-- Begin Excerpted passage --

One of the stories is about Kofi, the caterpillar, and there's a part where he weaves his cocoon. they're literally, these are sort of like reception age children and they've got this beautiful music playing and they're a cocoon and you just watch it and go, this is beautiful. This is really, really beautiful, inspiring and engaging with something in a way.
that really, know, like a cocoon's quite a hard concept, but actually if you start to build it around yourself.
Andy Burt (:
Yeah, and it's that holistic learning, isn't it? You you're not you're talking about storytelling, you're talking about communication and language, you're talking about understanding the world. There's a whole wide range of different things that you can tap into there, of course, through the power of story and poetry and drama and all sorts of things.
Trisha Lee (:
Yeah, yeah, totally. And I think the other thing that because of the children that I'm working with and the area that I'm working in Chippenham is one of the poorest areas in wheelchair. And what I've noticed, and it started the year last year and then this year's children cohort even more so you can really see, and I see it in their helicopter stories, the deterioration of their
story knowledge of their ability to construct narratives. And I've always been really a real believer in going, it's fine, children come to it. And you know, the growth of a storyteller is about when they come to it. But it is interesting to see there's less of children coming to it now. There really does feel like it. And I was talking about it with the teacher.
particularly about this year's reception children. I was going, but something's missing. What is it that's missing? And I started to really look and I went, it feels like they're still parallel playing. There doesn't feel like those pockets of cooperative play happening. And that fantasy play is missing. It really is. you know, sort of there's a little bit of them
Associative play where they're sort of next to each other and a little bit of sharing and connection, but not a lot. It's almost like they're in their own pocket.
Andy Burt (:
And such a lot is built on that, isn't it? Because if you are at that stage of parallel play, then you're not then engaging with another child really to that point in terms of communication and language. You're not at that point in terms of sharing ideas or compromising on a story and deciding, well, I think it's here or no, I think it's there or this is a castle or no, it's not. It's a turret or whatever.

-- End Excerpted passage --
-- Begin Material provided --

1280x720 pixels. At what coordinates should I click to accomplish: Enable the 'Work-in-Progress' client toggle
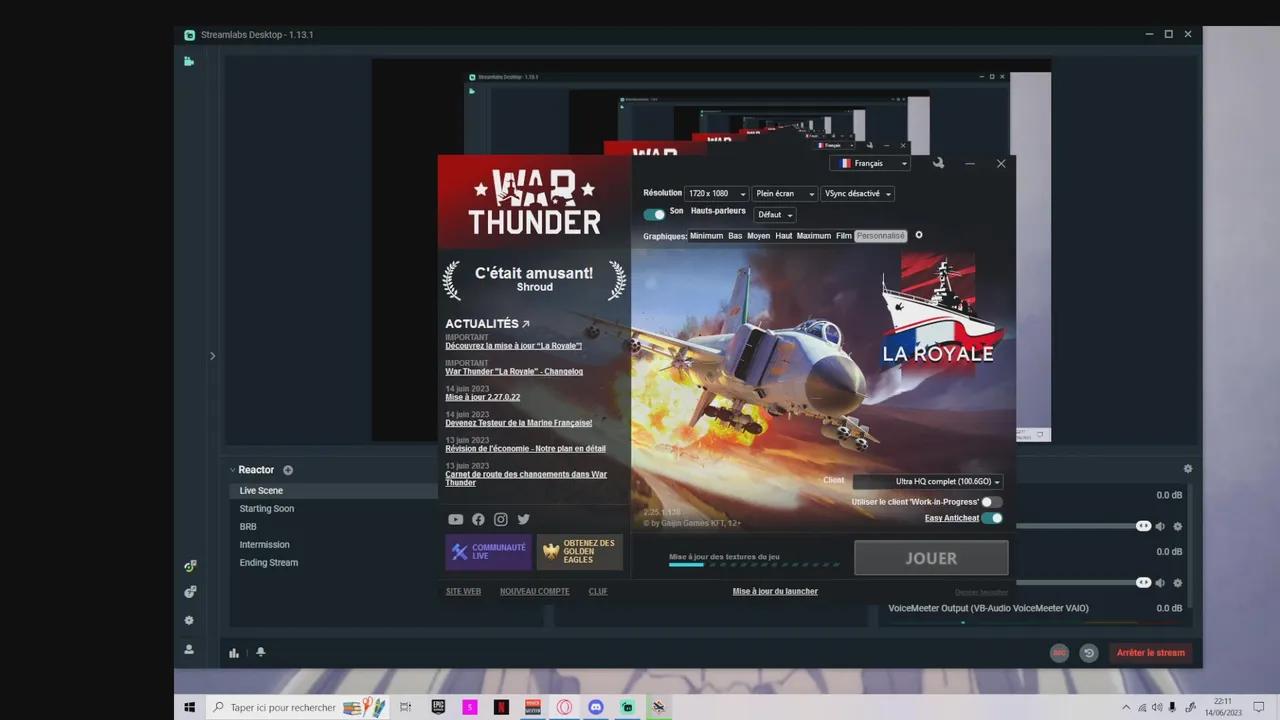pos(991,502)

-- End Material provided --

Work to complete
[1] Translate this sentence from the storytelling transcript into Spanish: "It's almost like they're in their own pocket."
[2] In the storytelling transcript, what is the name of the caterpillar who weaves his cocoon?

The replies
[1] Es casi como si cada uno estuviera en su propia burbuja.

[2] Kofi.